----- Exercise text -----

I'm not sure what you are referring to, but I remember way less cross-platform software than we have now, and way worse working WINE. No, there was never time when we could run whatever software we want on a machine of our choice.
> I remember way less cross-platform software than we have now
Really? Outside Electron apps and PWAs, I'm seeing fewer apps than ever support macOS as a native target. Additionally, cross-platform packaging feels much more fragile than it used to, especially if you're using Brew over Nix. And cross-platform games... just forget about it.
Modern macOS simply feels abandoned by cross-platform efforts. Upstream Wine runs worse than it did in 2010, depreciated 32-bit libraries annihilated my Mac-native Steam catalog and AU plugins, Vulkan is ignored and CUDA compute drivers work but Apple refuses to sign them. The professional experience that I attributed to macOS is gone in the new releases. All Apple can innovate in is petty politicking.
i’m not sure how end-of-life it will actually be because rosetta is used in apple/container and seems to be a large part of the virtualization stuff apple’s built in the last few years
The last time I can remember a collaboration between Valve and Apple was for the SteamVR support on macOS back in 2016. Sadly it fell apart a year(-ish) after that.
But… one can dream!
Unfortunately, this will not happen. Even if they have it all working:
Above all, Apple wants to show that their hardware is awesome, especially because it really is. Running x86 games or compatibility layers even with great emulation will make that $3000 Mac look half decent at best, against a $1500 gaming laptop. Simply not the story Apple want to tell.
Currently, someone interested in an iPad and needing the power of a MB, will have to buy both.
If they stopped restricting the iPad, those people would only have to buy an iPad.
And as someone without a single interest in an iPad, I would worry that removing the iPad limitations would increase its market-share and lead to Apple reducing even more their interest in the MB, which would be terrible news to me.
I used to understand/agree with this point, but over the past few years i've transitioned to my ipad pro for mobile usage and it has become my daily driver for mobile computing. When i need macos for anything, i typically will use Jump to connect and do something real quick, but that's rare. I'm starting to not understand why i wouldn't just want an ipad pro running a touch friendly (and i mean it would have to be VERY touch friendly) version of macos. again, i would have normally agreed with you, but that line is starting to blur for me...
It would be neat if Valve would fund having Steam Client run on Apple Silicon without Rosetta 2 so arm games like Baldur's Gate 3 can be fully supported.
GPTK is mostly a bunch of developer tools for converting to Metal, and the closest it gets to anything like Proton is an "evaluation environment" that is nothing close to Proton's performance. Proton is mostly Wine, and Wine on macOS uses MoltenVK, so it's probably easier to just port Proton.
I think it's a pretty reasonable wish for more macOS + Apple Silicon support of games, including more native FEX & Proton ARM support within the steam client. (We're lucky Steam works, it's a better games client than the Mac App Store dreams to be, but that's also not saying much either.)
Apple Silicon has no UEFI support except as provided by Asahi, so that would be needed at a minimum to boot Windows 11 natively. Then there's the whole issue of having native Windows drivers for the Apple Silicon-specific hardware.
You’d run FEX with WINE/Proton, no windows needed. If you did use a VM, I’d think it would be a Linux VM. But, Linux VM on macOS could already use Apple’s Rosetta2 for x86_64-to-arm64 translation.
Speaking of which, maybe you could just run the games with Apple’s WINE “game porting toolkit” direct with Rosetta2. Worth a Google.

----- Data -----

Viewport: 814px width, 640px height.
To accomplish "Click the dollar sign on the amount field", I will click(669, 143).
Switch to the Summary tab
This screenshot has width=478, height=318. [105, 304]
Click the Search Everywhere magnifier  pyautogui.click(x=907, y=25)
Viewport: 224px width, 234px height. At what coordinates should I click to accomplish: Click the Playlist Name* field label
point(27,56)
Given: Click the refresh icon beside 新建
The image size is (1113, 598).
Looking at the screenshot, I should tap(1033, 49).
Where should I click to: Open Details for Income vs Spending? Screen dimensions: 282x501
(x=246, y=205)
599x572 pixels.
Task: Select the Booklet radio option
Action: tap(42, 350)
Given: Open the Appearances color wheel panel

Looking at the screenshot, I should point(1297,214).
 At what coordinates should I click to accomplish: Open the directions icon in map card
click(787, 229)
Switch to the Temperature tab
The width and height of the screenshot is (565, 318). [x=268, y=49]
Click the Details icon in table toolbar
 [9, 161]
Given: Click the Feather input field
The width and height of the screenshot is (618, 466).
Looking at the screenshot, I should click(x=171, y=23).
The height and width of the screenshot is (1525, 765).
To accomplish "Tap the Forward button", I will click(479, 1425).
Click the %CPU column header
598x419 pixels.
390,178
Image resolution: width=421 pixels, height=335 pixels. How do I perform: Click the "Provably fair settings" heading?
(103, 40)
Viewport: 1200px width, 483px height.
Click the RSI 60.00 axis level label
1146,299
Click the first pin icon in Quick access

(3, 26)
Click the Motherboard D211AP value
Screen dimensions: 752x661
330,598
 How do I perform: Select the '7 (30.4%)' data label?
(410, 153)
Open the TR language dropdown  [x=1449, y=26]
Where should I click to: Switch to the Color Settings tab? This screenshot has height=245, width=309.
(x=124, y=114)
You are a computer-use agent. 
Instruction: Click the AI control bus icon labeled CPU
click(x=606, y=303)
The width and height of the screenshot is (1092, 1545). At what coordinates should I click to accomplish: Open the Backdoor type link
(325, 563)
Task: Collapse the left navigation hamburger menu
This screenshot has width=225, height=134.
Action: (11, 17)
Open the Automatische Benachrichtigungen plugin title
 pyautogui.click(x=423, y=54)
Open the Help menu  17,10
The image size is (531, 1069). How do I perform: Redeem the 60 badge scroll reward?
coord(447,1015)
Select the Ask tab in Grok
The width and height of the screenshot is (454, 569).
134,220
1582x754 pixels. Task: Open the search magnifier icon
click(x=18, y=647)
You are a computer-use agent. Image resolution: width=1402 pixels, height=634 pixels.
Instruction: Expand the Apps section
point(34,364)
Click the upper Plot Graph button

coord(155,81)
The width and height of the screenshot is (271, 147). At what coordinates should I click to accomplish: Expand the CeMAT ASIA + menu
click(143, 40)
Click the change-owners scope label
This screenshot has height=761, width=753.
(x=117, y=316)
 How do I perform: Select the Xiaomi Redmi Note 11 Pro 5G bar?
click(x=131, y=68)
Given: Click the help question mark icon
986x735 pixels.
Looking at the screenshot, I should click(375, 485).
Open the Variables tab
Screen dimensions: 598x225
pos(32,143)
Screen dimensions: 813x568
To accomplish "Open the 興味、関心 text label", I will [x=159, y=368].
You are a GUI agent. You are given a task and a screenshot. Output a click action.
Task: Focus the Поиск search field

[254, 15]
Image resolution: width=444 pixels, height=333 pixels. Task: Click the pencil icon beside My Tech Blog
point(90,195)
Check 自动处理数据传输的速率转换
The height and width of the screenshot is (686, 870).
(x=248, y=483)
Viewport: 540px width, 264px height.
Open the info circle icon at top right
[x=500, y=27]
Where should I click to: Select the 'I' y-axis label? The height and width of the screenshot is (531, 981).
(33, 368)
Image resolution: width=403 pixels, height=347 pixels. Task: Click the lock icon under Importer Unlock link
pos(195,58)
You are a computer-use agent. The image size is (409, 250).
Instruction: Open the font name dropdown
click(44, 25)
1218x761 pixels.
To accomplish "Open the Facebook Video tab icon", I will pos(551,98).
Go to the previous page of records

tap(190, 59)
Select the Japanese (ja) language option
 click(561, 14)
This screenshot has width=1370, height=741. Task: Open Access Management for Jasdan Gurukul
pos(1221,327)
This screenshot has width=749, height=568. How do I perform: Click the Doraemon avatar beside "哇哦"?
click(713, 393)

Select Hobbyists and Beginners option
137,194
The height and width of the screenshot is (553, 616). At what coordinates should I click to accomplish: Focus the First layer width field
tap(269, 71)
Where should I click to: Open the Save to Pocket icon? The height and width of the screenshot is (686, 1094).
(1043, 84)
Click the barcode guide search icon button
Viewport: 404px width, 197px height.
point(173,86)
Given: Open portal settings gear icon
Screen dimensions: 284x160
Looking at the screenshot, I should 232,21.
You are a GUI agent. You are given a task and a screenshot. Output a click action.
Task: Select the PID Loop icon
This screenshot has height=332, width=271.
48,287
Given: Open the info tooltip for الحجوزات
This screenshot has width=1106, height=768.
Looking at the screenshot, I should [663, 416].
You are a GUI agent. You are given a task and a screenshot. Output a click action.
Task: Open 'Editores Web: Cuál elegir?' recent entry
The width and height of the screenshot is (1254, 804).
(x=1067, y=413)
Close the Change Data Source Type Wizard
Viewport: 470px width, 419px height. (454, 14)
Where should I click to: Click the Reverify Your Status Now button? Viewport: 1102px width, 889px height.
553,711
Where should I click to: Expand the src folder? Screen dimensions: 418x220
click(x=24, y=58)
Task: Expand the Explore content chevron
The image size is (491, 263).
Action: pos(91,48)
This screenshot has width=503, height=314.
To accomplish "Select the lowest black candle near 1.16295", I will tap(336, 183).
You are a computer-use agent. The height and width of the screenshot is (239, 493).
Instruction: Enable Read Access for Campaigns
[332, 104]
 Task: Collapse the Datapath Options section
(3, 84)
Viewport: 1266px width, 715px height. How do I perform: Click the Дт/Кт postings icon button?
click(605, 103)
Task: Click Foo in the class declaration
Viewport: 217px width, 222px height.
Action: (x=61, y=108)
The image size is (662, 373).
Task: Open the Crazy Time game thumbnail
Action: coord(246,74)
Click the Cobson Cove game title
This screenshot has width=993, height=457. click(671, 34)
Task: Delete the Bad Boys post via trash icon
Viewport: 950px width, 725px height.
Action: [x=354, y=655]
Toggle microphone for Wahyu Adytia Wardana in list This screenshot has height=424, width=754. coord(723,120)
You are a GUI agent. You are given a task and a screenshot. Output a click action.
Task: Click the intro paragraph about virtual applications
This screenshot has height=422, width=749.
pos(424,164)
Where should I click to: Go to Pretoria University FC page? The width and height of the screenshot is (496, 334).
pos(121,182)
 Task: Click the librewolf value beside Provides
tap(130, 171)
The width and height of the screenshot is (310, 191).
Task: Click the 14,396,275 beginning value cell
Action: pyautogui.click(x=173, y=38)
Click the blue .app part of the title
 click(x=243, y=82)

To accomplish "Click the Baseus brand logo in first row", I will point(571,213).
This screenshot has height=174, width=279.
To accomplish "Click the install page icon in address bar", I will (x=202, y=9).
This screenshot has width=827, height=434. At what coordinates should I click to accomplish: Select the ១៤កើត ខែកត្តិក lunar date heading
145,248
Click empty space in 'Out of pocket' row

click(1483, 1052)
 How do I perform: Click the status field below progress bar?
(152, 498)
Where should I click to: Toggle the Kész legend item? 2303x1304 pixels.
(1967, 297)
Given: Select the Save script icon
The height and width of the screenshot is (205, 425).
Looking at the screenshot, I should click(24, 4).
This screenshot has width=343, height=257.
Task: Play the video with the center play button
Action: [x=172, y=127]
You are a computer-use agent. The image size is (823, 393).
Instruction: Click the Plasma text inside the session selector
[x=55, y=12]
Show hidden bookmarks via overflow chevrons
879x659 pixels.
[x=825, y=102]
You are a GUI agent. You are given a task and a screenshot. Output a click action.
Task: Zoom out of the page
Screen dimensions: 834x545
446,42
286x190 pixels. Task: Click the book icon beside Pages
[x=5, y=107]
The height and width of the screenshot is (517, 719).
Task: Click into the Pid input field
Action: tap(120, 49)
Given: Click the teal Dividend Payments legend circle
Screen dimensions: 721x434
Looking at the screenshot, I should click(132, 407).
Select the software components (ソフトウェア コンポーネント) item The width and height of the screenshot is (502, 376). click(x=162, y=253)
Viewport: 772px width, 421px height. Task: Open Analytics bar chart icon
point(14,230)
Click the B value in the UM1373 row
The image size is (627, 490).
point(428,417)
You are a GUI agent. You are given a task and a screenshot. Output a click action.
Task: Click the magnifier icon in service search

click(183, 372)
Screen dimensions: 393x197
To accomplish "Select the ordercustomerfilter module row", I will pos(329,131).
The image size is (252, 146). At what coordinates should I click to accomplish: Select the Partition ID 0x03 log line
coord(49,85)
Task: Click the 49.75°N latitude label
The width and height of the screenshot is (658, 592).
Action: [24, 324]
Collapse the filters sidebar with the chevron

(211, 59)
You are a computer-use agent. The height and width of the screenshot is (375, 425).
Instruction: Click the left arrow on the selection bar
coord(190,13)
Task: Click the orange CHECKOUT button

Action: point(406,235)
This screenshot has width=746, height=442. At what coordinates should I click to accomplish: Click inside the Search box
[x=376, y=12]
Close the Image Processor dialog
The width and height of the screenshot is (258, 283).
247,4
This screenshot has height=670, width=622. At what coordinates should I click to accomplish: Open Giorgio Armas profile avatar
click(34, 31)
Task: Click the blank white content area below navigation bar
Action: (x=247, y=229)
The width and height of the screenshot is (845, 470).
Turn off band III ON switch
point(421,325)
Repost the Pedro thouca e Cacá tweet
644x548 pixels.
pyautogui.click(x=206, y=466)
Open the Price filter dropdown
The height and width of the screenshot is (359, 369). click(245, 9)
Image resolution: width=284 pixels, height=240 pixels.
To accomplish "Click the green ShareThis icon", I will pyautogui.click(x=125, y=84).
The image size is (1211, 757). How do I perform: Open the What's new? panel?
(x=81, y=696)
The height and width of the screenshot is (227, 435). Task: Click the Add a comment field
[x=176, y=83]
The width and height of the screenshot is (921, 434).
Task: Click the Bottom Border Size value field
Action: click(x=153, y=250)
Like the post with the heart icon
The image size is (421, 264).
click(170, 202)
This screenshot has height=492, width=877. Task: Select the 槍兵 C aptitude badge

-----

### Study questions
A. Sum up the discussion about gaming on macOS in two sentences.
B. According to the discussion about gaming on macOS, in what year did Valve and Apple collaborate on SteamVR support for macOS?

### Answers in order
A. Commenters argue over whether cross-platform support for macOS has gotten better, and one says Wine runs worse than it did in 2010 and that dropping 32-bit libraries wiped out their Mac-native Steam games and AU plugins. Others talk about hopes for Valve and Apple working together, running games on Apple Silicon with tools like Proton, FEX, and Rosetta 2, and whether Apple should stop restricting the iPad.

B. 2016